Pectoral Claspers

A Month 2 of 12 Transient Visitors Very Tiny Tale by David O’Boyle

Skeleton T-Rex emerged from the highway. The giant theropod stood kingly on the front lawn of Stew Farms. Above its head, an orange sign with black lettering said, “ALL HALLOWEEN ITEMS MUST GO”.

Our turn off I-80 exposed a second set of bones from the late Cretaceous period- Skeleton Triceratops. The extinct three-horned beast lounged in the pumpkin patch beside a pen of hoofed mammals entertaining handsy children.

On days like this one, the demand for Stew’s fell short of its parking supply. For most people, that meant waiting in the car for an open spot. Not for me and dad. With his Sheriff badge in hand and the shield of qualified immunity omnipresent, we made our own spot.

Normally I objected to this behavior. However, it being Halloween, I abstained. Dad had an evening of toilet paper trees, shaving-creamed streets, egg-battered cars, and jack-o-lantern genocide to tackle. Quarreling over proper civil servant etiquette could wait until tomorrow.

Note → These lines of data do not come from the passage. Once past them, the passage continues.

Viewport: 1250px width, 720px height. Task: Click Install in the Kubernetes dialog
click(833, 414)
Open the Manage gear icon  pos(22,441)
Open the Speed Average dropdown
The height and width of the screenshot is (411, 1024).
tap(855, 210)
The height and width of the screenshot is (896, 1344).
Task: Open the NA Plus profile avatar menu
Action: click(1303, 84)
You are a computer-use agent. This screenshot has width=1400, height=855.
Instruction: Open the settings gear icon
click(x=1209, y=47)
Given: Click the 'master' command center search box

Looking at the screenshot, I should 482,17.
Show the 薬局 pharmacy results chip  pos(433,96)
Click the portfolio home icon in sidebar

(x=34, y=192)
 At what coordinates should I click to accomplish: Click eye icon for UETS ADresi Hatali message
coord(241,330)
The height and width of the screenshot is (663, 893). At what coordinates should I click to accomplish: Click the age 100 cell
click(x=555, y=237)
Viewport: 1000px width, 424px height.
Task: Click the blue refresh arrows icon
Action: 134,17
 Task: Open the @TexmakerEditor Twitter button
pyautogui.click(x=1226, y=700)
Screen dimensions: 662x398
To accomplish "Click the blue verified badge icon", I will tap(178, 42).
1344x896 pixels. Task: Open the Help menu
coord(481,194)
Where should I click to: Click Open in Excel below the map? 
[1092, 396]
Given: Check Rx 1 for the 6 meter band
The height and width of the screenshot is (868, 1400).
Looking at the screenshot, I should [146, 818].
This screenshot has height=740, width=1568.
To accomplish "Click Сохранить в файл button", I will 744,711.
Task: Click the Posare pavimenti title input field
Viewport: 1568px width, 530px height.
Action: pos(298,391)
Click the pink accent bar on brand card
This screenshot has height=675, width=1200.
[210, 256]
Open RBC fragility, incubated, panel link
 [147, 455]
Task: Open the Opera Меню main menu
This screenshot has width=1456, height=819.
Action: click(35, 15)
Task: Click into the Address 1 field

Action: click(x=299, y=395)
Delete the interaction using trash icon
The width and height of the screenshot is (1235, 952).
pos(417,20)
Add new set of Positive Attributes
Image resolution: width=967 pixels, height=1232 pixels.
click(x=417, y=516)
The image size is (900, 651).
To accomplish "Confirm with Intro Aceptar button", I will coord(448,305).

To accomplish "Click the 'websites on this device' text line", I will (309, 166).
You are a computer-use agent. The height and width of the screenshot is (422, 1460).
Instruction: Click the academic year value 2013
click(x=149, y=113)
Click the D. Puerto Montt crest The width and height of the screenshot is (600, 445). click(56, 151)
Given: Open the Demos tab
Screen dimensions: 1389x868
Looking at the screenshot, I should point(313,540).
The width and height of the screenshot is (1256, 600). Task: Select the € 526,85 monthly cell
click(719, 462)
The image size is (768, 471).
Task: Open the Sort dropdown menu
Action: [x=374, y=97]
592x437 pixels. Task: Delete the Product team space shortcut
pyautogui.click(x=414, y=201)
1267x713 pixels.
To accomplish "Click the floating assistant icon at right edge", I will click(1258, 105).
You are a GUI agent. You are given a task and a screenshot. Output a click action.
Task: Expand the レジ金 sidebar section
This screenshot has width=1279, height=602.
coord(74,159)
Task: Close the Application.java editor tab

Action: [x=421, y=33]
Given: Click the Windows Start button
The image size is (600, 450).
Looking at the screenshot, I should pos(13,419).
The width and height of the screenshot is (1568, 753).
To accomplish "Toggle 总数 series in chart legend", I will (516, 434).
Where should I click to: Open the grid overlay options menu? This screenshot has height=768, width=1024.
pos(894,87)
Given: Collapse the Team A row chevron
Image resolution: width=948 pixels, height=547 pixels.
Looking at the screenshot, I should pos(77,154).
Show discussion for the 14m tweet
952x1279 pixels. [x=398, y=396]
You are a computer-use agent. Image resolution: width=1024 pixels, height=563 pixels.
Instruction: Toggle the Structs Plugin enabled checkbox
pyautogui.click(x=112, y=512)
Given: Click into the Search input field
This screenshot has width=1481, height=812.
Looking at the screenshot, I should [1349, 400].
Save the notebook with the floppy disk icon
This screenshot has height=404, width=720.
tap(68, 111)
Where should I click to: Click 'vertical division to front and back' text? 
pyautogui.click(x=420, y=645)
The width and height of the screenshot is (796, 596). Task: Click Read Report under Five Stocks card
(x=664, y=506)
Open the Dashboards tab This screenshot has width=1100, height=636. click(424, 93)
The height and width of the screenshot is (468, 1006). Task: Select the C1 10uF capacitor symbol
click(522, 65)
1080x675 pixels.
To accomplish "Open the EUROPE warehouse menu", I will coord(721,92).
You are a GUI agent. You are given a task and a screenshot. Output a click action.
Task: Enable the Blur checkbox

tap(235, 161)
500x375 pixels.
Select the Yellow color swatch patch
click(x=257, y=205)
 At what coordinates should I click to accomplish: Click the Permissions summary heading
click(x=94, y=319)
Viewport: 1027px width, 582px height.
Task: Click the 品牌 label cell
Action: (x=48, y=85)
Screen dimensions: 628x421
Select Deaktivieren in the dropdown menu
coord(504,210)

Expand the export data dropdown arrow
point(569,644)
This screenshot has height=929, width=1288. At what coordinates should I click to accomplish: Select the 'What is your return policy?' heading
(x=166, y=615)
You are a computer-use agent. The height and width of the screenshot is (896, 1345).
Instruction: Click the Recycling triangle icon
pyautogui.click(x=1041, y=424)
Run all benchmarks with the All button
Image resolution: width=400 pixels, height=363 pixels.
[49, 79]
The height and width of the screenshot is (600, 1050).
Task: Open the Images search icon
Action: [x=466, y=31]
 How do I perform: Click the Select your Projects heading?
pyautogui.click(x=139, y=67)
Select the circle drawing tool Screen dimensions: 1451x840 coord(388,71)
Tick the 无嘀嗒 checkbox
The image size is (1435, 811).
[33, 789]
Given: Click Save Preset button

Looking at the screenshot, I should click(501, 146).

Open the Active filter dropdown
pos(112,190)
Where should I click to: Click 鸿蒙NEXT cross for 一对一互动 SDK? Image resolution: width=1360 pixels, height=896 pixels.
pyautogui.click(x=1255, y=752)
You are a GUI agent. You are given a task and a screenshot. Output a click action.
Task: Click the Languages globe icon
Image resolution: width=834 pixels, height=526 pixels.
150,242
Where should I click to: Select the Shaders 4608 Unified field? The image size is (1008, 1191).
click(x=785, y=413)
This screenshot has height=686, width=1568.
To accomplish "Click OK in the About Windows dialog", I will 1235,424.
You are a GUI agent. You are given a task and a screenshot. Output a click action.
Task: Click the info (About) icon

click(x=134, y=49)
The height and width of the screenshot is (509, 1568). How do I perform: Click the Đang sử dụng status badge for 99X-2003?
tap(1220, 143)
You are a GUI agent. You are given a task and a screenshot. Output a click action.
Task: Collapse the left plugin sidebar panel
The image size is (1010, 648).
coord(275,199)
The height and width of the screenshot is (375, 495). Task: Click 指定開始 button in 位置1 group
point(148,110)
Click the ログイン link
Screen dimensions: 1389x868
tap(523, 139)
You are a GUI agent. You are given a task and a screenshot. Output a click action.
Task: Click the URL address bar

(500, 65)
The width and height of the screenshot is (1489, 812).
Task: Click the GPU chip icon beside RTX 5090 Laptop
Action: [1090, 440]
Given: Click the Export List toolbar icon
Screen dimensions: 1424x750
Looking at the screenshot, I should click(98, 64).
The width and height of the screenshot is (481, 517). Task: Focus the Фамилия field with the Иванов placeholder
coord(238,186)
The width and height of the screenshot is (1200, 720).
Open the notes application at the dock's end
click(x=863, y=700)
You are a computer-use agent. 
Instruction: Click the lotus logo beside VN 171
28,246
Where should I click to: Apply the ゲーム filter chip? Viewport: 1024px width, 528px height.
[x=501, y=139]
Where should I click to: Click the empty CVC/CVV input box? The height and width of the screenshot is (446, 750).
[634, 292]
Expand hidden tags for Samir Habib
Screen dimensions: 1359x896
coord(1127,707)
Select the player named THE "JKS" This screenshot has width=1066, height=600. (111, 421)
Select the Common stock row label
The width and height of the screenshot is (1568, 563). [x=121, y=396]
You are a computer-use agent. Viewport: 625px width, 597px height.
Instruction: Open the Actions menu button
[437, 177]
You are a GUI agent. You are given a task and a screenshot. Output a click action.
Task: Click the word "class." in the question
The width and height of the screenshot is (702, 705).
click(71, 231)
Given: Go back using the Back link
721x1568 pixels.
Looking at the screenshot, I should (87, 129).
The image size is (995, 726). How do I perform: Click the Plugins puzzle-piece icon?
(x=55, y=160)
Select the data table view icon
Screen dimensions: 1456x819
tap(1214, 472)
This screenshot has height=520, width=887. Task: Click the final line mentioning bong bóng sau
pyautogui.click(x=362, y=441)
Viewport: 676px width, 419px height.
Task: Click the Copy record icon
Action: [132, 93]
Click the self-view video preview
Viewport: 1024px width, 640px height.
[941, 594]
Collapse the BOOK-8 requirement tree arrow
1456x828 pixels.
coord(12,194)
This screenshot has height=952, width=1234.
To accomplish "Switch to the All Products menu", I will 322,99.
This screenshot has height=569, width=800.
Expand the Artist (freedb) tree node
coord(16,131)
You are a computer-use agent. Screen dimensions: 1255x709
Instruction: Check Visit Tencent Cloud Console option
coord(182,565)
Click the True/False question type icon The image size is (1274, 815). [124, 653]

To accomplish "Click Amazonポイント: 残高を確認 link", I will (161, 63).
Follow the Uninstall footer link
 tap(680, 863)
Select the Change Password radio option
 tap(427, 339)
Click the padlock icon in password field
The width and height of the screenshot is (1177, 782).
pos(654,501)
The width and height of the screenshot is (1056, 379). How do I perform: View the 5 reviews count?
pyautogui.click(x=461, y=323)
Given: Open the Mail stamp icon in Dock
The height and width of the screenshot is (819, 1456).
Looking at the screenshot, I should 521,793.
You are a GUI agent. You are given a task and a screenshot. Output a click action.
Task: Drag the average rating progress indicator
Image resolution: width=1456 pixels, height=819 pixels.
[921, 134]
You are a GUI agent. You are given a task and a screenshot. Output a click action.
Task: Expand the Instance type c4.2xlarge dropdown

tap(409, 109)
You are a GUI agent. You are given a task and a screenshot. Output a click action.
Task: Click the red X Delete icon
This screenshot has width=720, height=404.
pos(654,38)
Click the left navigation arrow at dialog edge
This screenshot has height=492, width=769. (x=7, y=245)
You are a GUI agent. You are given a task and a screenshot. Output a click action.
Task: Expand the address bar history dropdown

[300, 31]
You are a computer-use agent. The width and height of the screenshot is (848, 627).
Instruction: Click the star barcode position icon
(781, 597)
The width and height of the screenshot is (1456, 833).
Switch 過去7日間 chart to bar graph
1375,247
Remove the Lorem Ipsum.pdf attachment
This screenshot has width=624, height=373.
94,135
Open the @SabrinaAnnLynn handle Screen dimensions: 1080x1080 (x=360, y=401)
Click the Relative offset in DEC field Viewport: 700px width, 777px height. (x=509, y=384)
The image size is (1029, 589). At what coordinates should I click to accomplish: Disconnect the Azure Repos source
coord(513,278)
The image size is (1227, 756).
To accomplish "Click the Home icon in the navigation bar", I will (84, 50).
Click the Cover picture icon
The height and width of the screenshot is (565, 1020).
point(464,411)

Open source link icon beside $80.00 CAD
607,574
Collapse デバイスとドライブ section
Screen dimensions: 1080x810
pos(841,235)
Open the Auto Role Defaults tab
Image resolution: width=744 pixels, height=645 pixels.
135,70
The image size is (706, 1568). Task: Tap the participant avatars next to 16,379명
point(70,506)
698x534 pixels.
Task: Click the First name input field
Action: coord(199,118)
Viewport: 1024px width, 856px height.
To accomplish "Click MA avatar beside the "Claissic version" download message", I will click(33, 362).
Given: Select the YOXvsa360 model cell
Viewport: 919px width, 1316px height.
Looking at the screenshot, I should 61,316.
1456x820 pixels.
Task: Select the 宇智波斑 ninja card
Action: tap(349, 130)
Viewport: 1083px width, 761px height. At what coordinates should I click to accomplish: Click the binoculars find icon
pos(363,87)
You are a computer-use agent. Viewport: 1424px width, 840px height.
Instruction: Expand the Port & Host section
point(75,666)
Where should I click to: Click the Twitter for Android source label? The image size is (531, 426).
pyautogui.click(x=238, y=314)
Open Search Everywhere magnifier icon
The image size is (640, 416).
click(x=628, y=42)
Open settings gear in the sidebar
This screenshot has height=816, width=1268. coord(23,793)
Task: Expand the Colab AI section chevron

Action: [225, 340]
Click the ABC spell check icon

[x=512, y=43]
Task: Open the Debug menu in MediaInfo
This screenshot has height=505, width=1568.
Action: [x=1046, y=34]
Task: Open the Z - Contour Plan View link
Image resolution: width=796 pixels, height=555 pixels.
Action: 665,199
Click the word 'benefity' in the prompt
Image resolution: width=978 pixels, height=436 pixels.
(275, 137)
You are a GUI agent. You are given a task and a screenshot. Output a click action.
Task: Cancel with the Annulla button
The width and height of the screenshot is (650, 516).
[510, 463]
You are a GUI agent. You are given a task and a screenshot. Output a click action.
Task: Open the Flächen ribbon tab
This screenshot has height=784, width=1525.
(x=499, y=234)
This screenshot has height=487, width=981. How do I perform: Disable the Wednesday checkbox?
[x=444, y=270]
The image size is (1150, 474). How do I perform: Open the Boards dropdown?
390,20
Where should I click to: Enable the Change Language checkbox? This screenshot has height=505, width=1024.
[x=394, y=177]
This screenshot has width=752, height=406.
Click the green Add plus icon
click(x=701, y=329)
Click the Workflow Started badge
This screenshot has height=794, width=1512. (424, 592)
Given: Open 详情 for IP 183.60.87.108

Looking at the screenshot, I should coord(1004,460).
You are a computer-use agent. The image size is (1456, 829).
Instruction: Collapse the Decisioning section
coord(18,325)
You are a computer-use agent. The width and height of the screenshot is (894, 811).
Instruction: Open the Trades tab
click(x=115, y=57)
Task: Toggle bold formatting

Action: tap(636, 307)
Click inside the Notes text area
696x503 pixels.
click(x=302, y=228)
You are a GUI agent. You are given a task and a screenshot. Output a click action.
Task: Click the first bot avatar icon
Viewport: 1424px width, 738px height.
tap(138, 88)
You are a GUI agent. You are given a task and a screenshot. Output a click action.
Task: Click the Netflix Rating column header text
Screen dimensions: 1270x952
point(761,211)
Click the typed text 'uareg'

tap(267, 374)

Also, Dad was like a ripped sail since the divorce. Until he found oars or a motor or some other means of propulsion, he could not move forward. In his present state, I didn’t have the heart to fight with him. Instead my energy went into trying to enjoy my weekend time with him. For Saturday was Dad Day under the decree. And on this particular Dad Day, we were decorating.

“Can I help you, Sheriff?” a cracking voice said to my father.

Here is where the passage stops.